BibTeX Click to copy
@article{kumar2024a,
title = {Machine Learning Augmented Compact Modeling for Simultaneous Improvement in Computational Speed and Accuracy},
year = {2024},
journal = {IEEE Transactions on Electron Devices},
author = {Sheelvardhan, Kumar and Guglani, Surila and Ehteshamuddin, M. and Roy, Sourajeet and Dasgupta, A.}
}
In this article, we have presented the use of prior physics knowledge-based artificial neural networks (KBANNs) to improve the simulation speed and accuracy of compact models for circuit simulations. Multiple architectures such as source-difference artificial neural network (SD-ANN), prior knowledge input artificial neural network (PKI-ANN), and prior knowledge input with difference artificial neural network (PKID-ANN) have been developed to evaluate the best KBANN framework for runtime improvement, accuracy improvement as well as development (training) time improvement.
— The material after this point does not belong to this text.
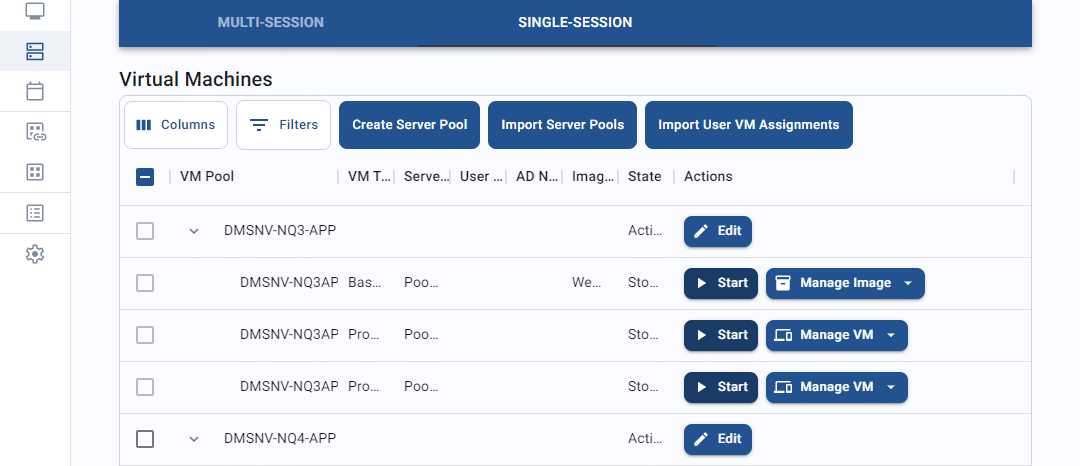Screen dimensions: 1080x466
Task: Check the DMSNV-NQ3-APP pool checkbox
Action: click(x=145, y=231)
In particular, the proposed PKID-ANN is the best KBANN since it matches the accuracy of rigorous physics-based technology computer-aided design (TCAD) solvers while exhibiting the most compact architecture, the fastest learning rate, and the fastest runtime. To the best of our knowledge, we have reported the first PKID-based architecture for device modeling in this article, as well as the fastest (simulation time) artificial neural network (ANN) compact model for FinFETs, which even outperforms conventional ANNs (C-ANNs) and industry standard compact models (BSIM-CMG) while retaining the physics and predictive accuracy. Moreover, the reported model also has the lowest training/development cost among all alternatives.